Google Colab (recommended for reviewers). The workflows are stored as jupytext percent-format .py files, which are valid notebook sources. Convert to .ipynb (one command) and open in Colab:

pip install jupytext
jupytext --to notebook workflow_*.py     # -> workflow_*.ipynb (then add an "Open in Colab" badge)

The published repository ships the executed .ipynb with outputs committed.

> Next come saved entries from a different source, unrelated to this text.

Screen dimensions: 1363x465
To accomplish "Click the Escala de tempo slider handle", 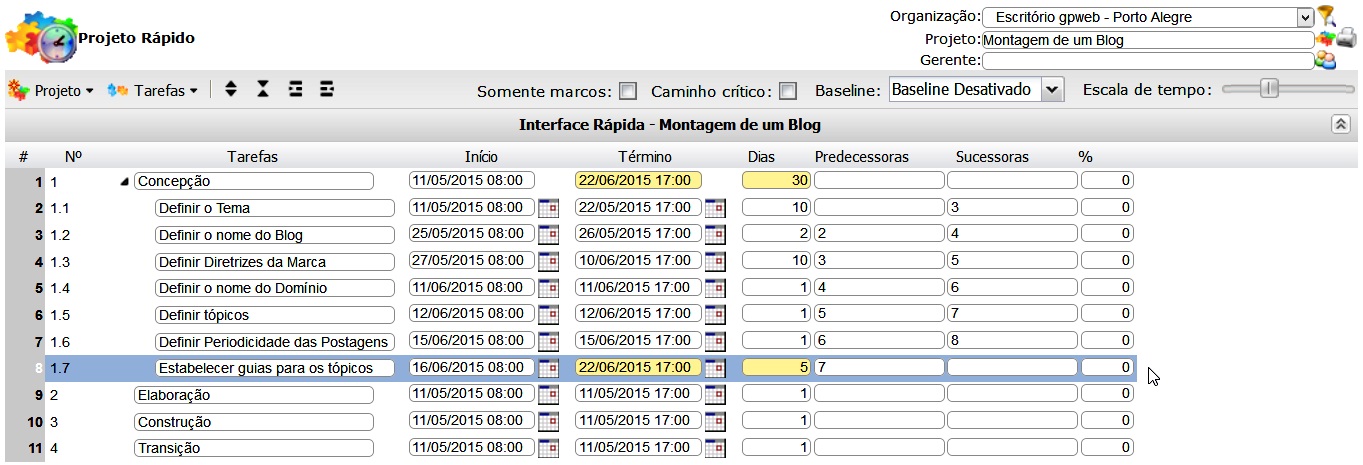I will click(x=1269, y=89).
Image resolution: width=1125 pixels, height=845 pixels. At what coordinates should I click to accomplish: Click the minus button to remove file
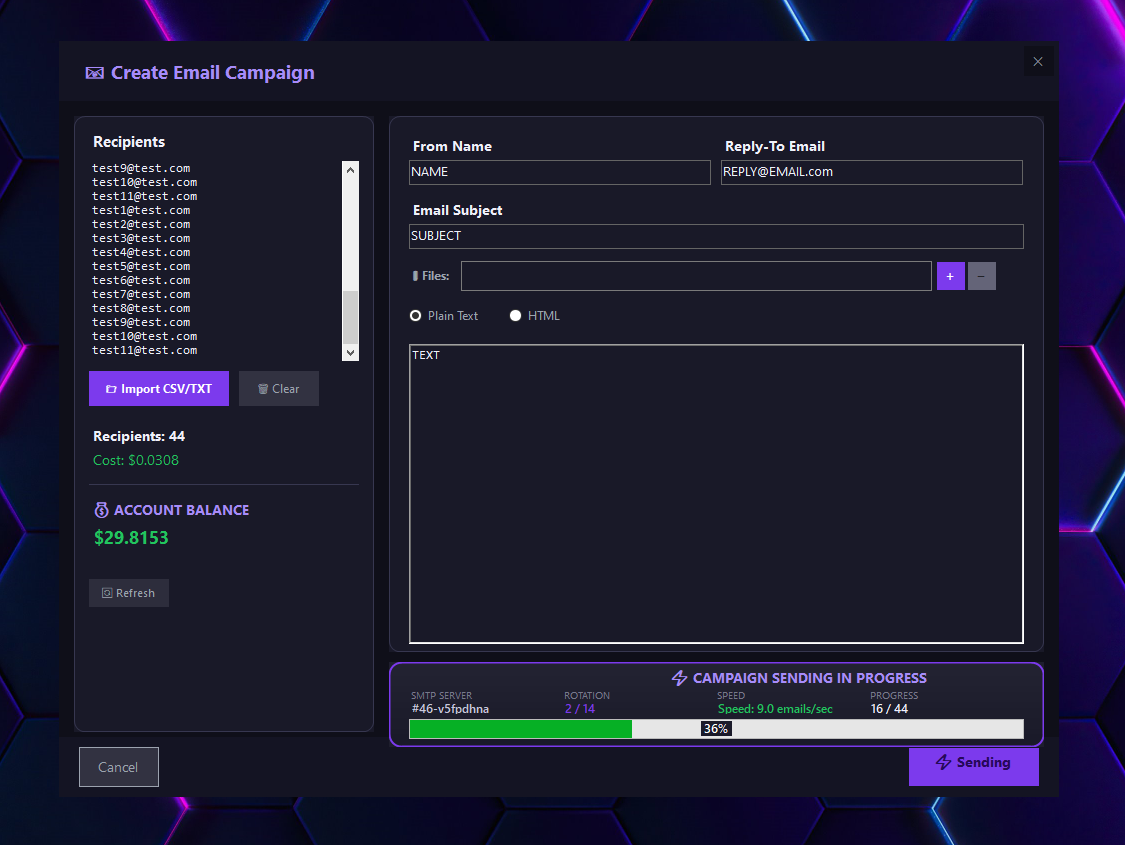pyautogui.click(x=981, y=276)
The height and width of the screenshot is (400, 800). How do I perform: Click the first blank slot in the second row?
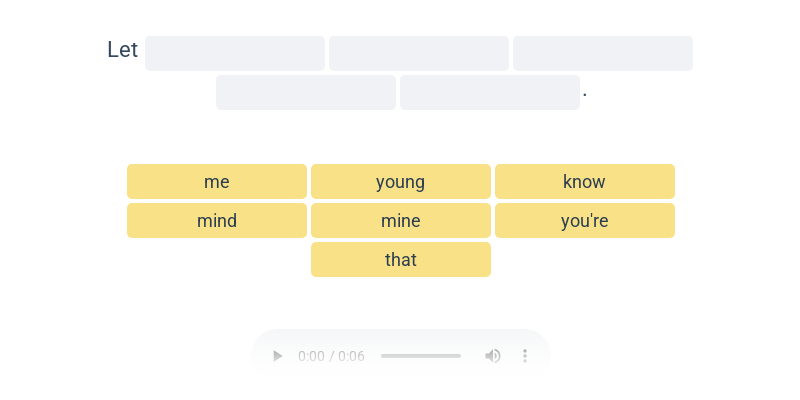[306, 92]
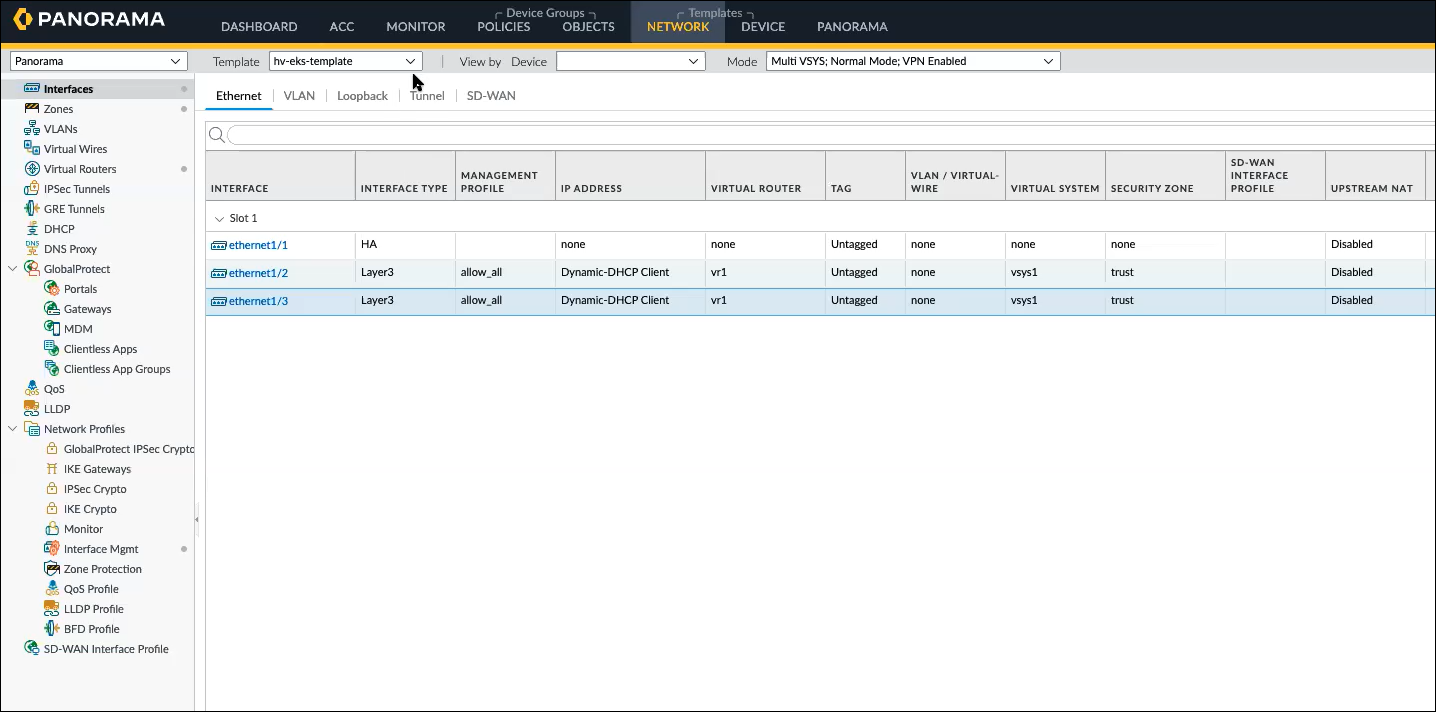
Task: Click the DNS Proxy icon
Action: coord(32,249)
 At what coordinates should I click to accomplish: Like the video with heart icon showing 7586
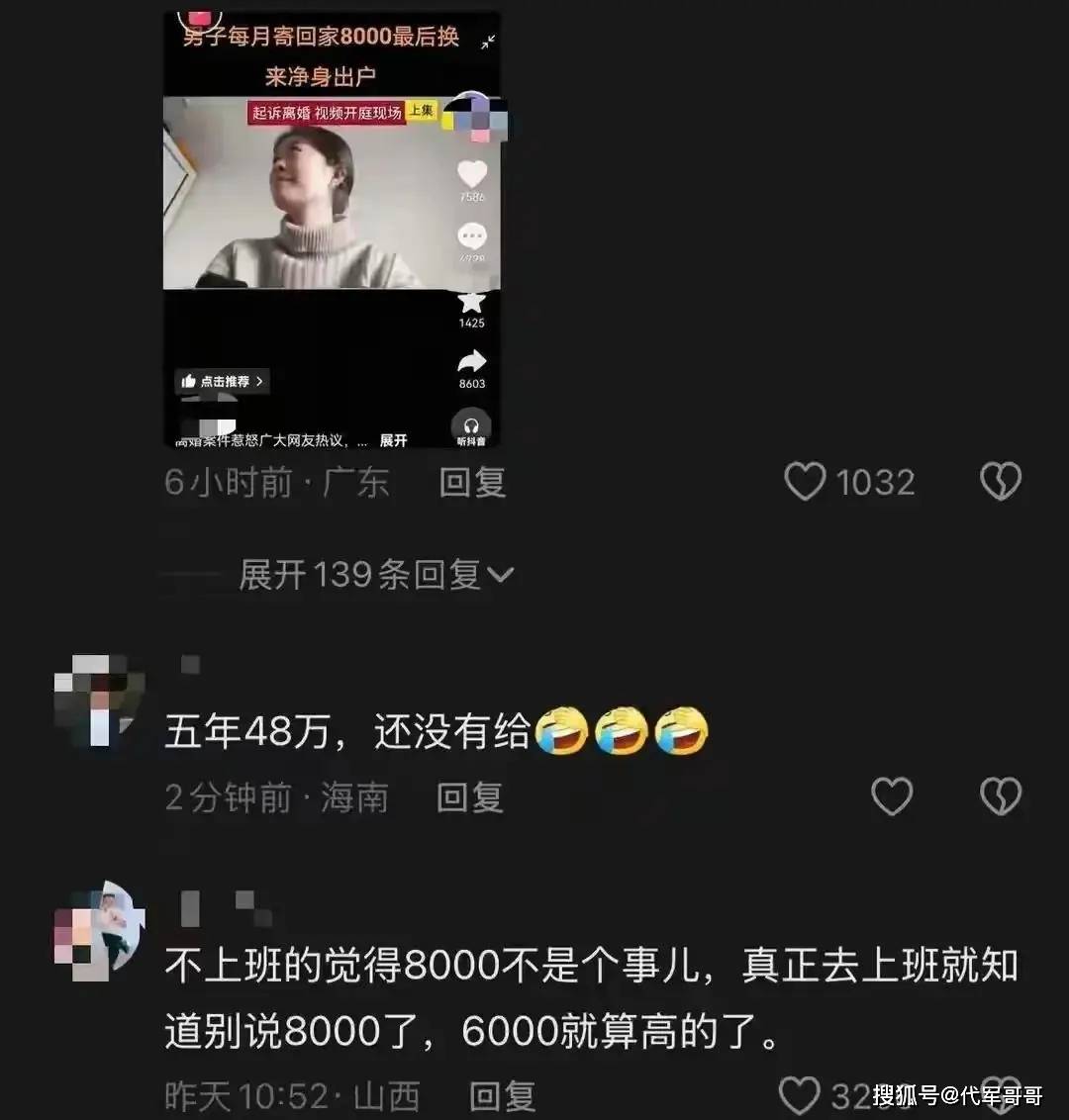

Project Docker image (bundles RAPIDS/cuDF, PyTorch, scikit-learn, Jupyter):

docker run --gpus all --ipc=host --ulimit memlock=-1 --ulimit stack=67108864 --rm \
  -p 10000:8888 -p 8501:8501 -v ${PWD}:/workspace/mycode \
  abdelghafour1/ngc_tf_rapids_25_01_vscode_torch:2025-v3 jupyter lab --ip=0.0.0.0 --allow-root

Locally (Ensembl steps + precomputed fallbacks; no GPU needed):

pip install -r requirements.txt        # or minimal: pip install pandas numpy pyarrow
python workflow_A_mads14_heading_date.py

Trait prediction — `predict_trait` is the GitHub demo

See it live → Code & Models (the heading-date demo, three ways to run it).

predict_trait does not train or replace anything — it loads and runs the team's own pre-trained .pkl files (the same joblib.load(...) + model.predict(...) as the repo's heading_date_predictor.py), following the Prediction_on_new_samples/hdg_80head2025/ flow (model + imputer + the top-1,000 feature list).

The wrapper only adds convenience so the demo composes with the other steps: it auto-detects the ID column (ID vs IID), selects the 1,000 SNP columns the model expects (from combined_selected_features_top_1000.csv) so you can hand it the full 165,640-SNP matrix, imputes with most_freq_imputer_*.pkl, and returns a tidy {accession, <trait>_pred} frame.

import oryza19k as o19
preds = o19.predict_trait(genotypes, trait="hdg_80head",
                          models_dir="path/to/AI-drive Predictive Phenotype Modeling")

models_dir must point at a clone of github.com/YongZhou2019/19K-RGP; loading the model needs joblib, scikit-learn, xgboost, and lightgbm. Only the heading-date model is public so far; the other four traits are added at resubmission.

Configuration (no credentials, ever)

oryza19k.CONFIG reads from environment variables — ORYZA19K_VCF_BASE (public bgzipped VCF host for tabix), ORYZA19K_MODELS_DIR, ORYZA19K_DATA_DIR, ORYZA19K_ZENODO. Review-only credentials are never placed here; the public VCF host is set at publication.